BNETDocs
C>S 0x31 SID_CHANGEPASSWORD
Message Id:0x31
Message Name:SID_CHANGEPASSWORD
Direction:Client to Server
Used By:Starcraft Original, Starcraft Broodwar
Starcraft Shareware, Starcraft Japanese
Diablo Retail, Diablo Shareware
Diablo II, Diablo II Lord of Destruction
Warcraft II BNE
Format:

(UINT32) Client Token
(UINT32) Server Token
(UINT32) [5] Old password hash
(UINT32) [5] New password hash
(STRING) Account name

Remarks

Changes Battle.net account password. This message must be sent before you logon.
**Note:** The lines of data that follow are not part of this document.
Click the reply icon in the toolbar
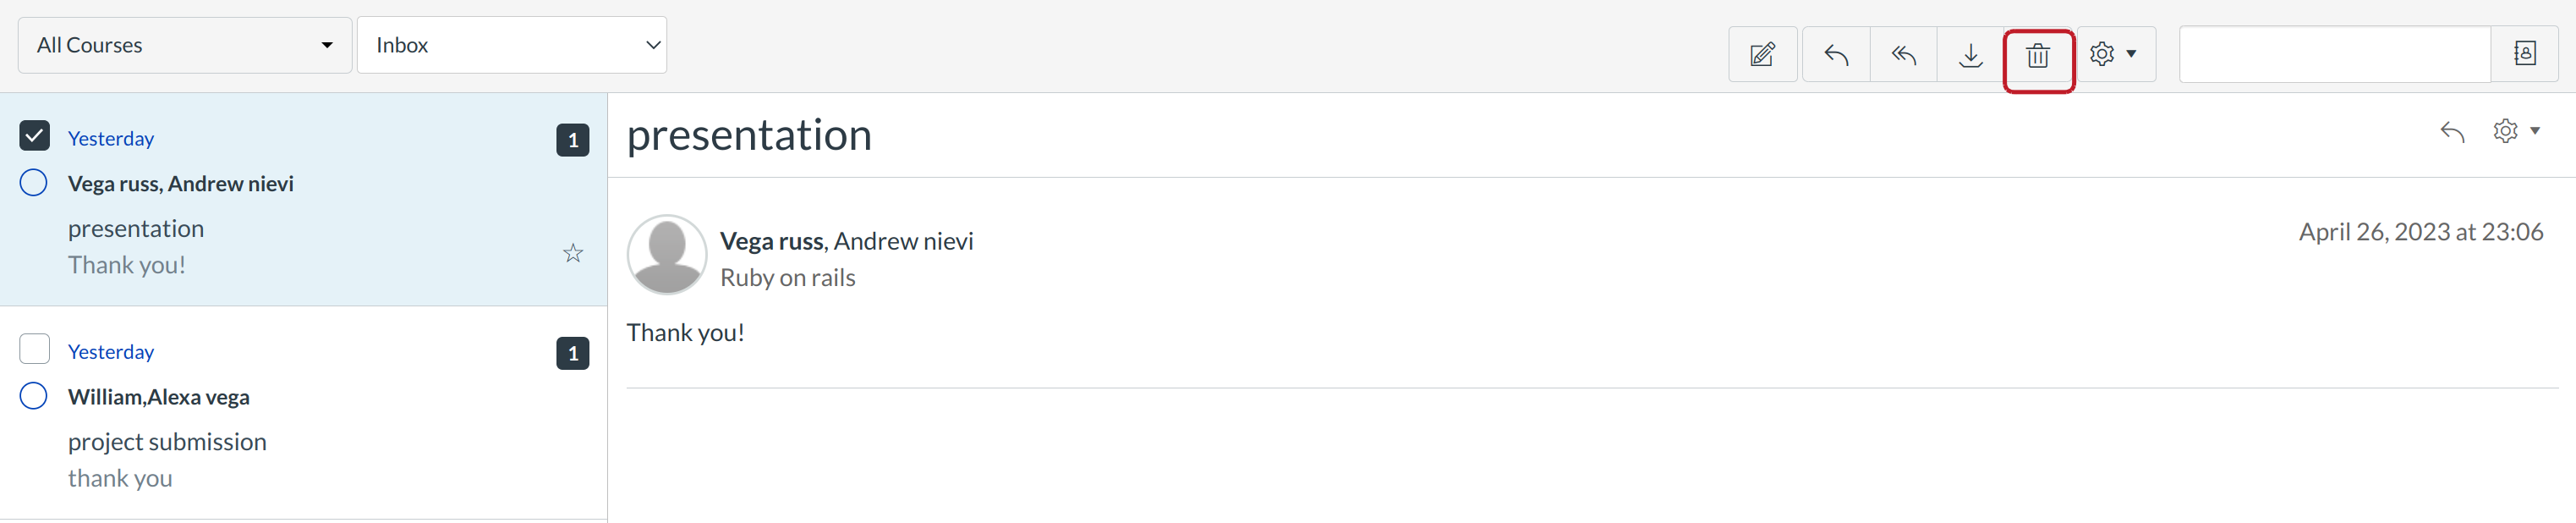 pos(1836,54)
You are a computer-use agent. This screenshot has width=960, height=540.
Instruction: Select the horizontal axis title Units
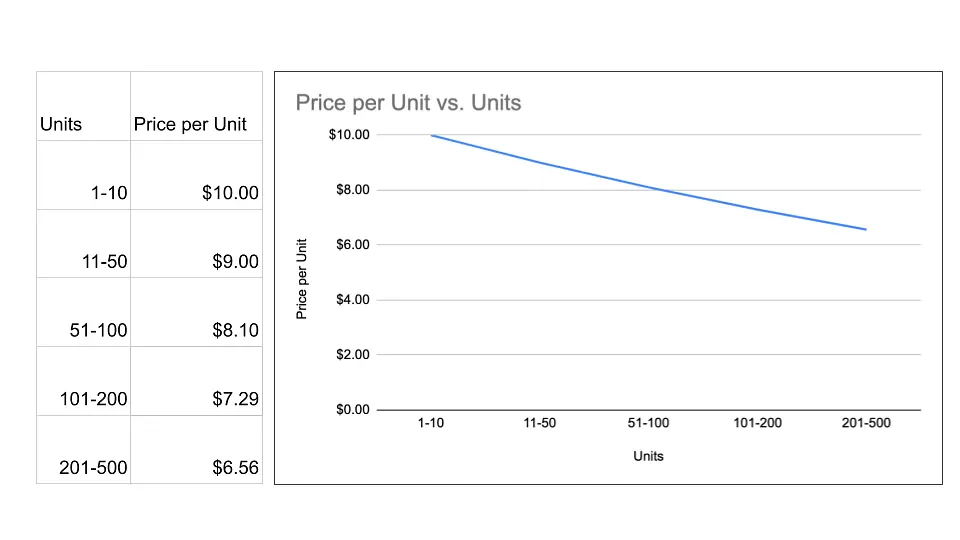point(648,456)
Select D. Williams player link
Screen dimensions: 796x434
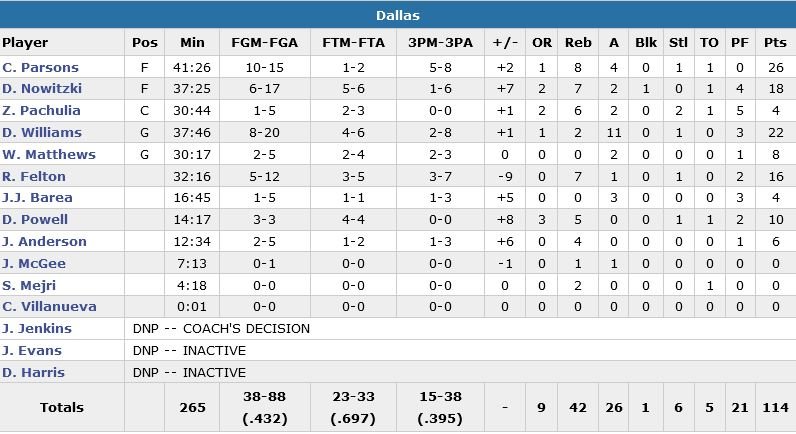[40, 133]
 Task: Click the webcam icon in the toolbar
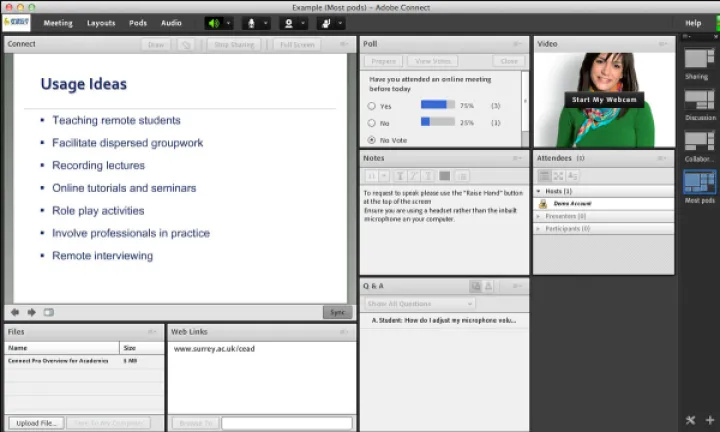(289, 22)
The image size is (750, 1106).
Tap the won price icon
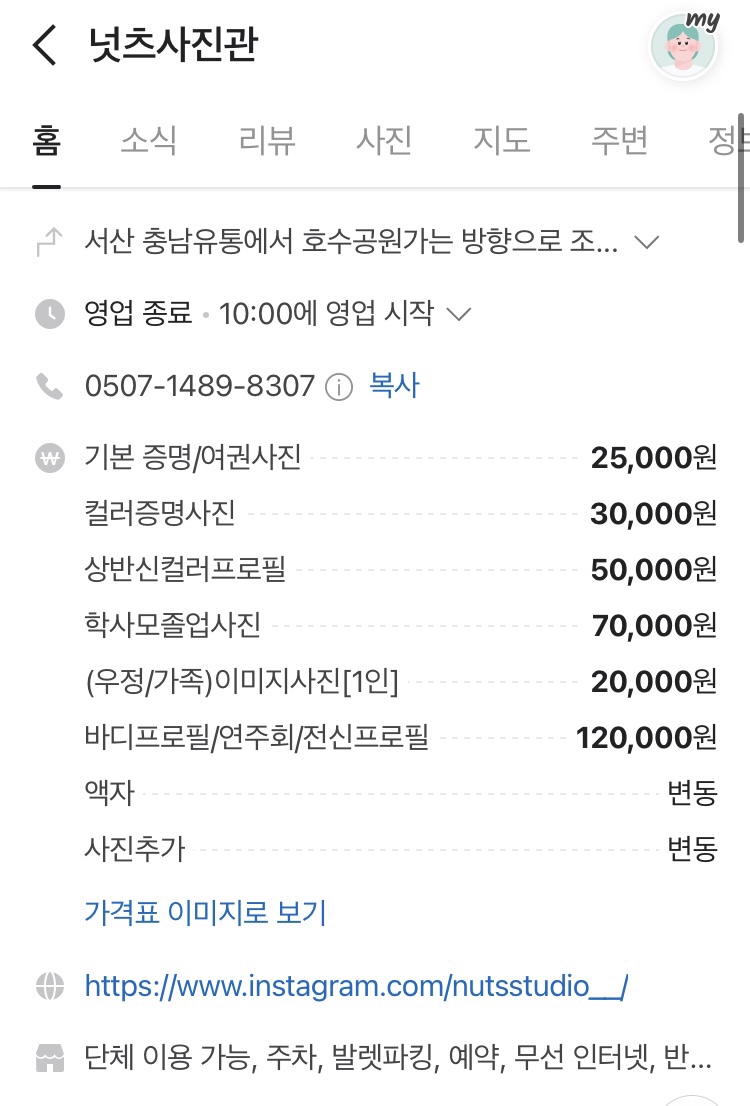[x=49, y=458]

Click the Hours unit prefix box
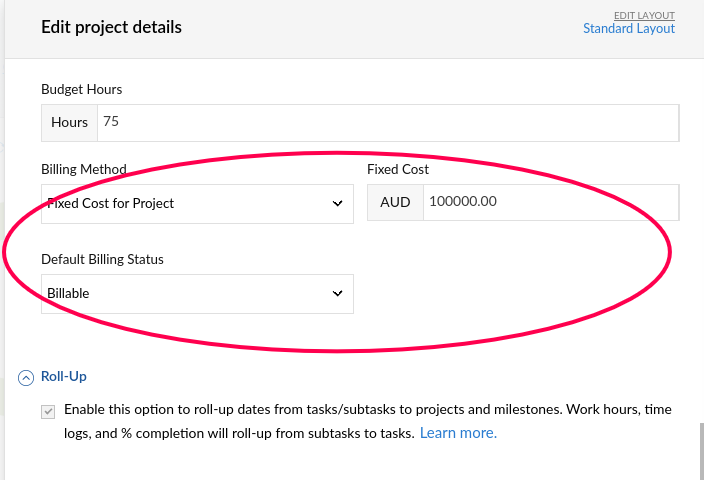69,123
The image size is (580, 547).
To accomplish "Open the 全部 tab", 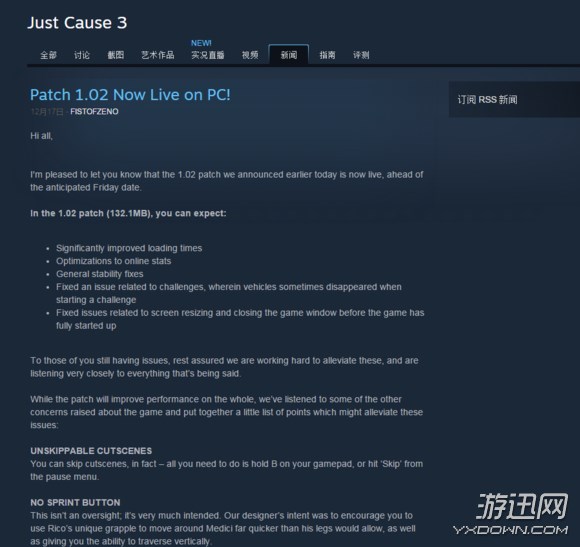I will click(x=48, y=55).
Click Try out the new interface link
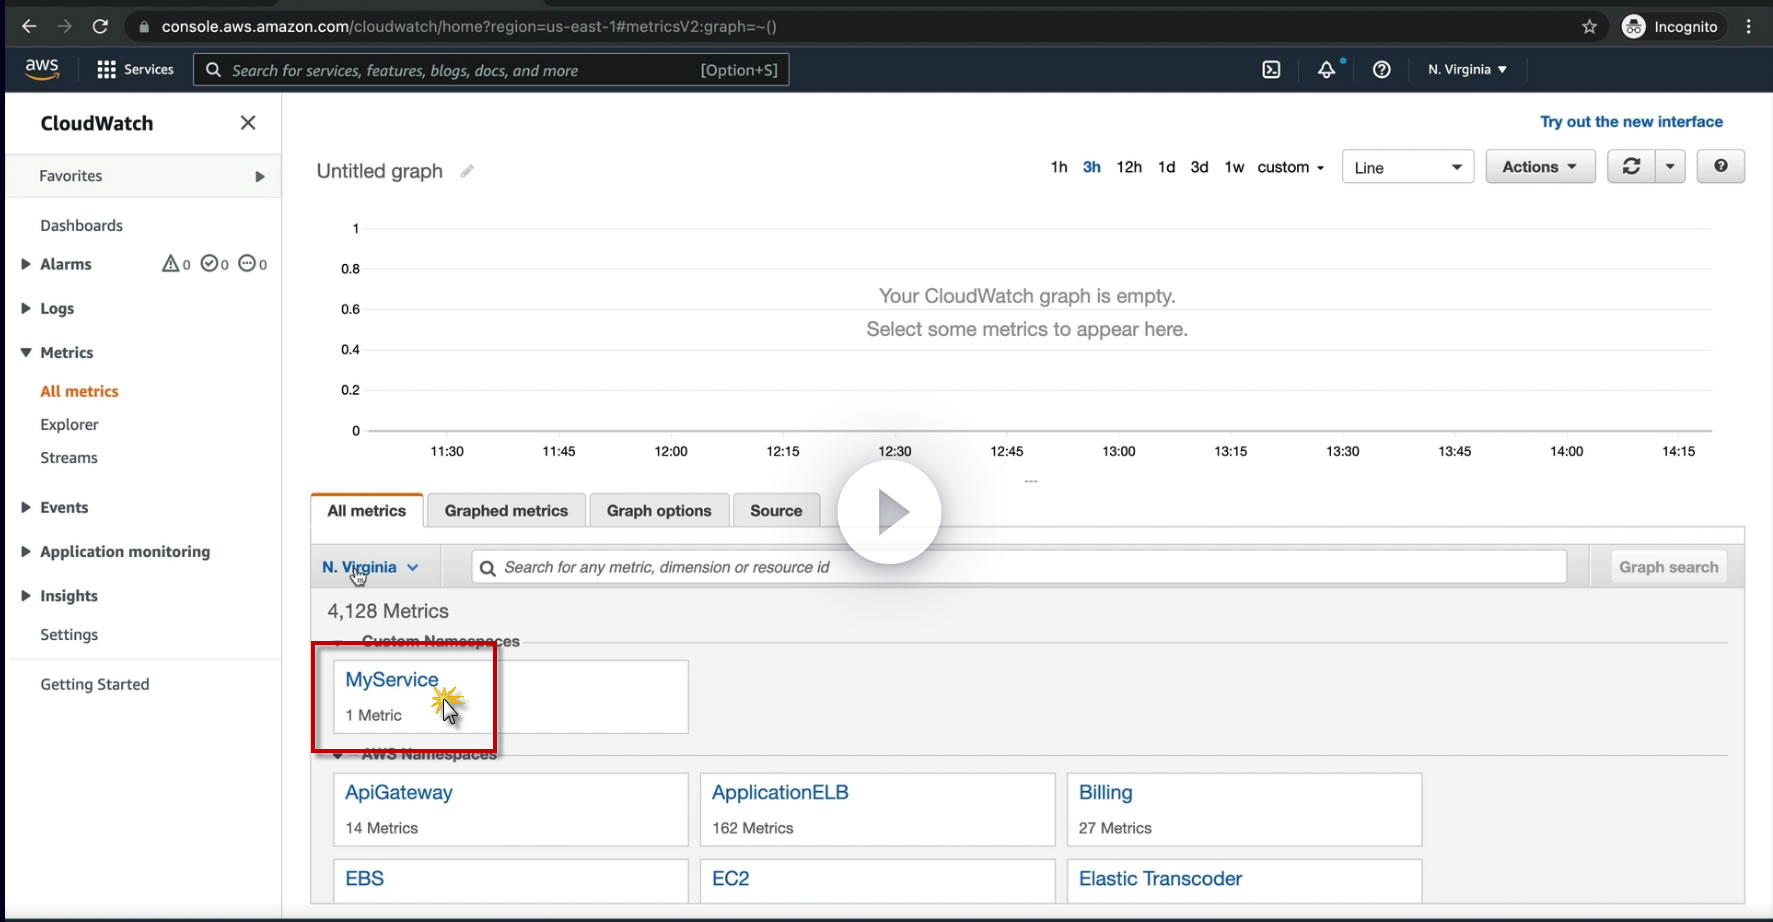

The old password is hashed twice using XSHA-1. First, the password is hashed by itself, then the following data is hashed again and sent to Battle.net:

  1. (UINT32) Client Token
  2. (UINT32) Server Token
  3. (UINT8)[20] First password hash

The new password should be XSHA-1 hashed once, without the tokens.

Passwords should be converted to lowercase before hashing, for compatibility with Blizzard games.

| Edited:
Comments
xpeh

(DWORD) [5] Old password hash

This is completely wrong. It is not password hash, but DoubleHashPassword()

DWORD) [5] New password hash is real password hash.

This relies to old logon system (before WAR3).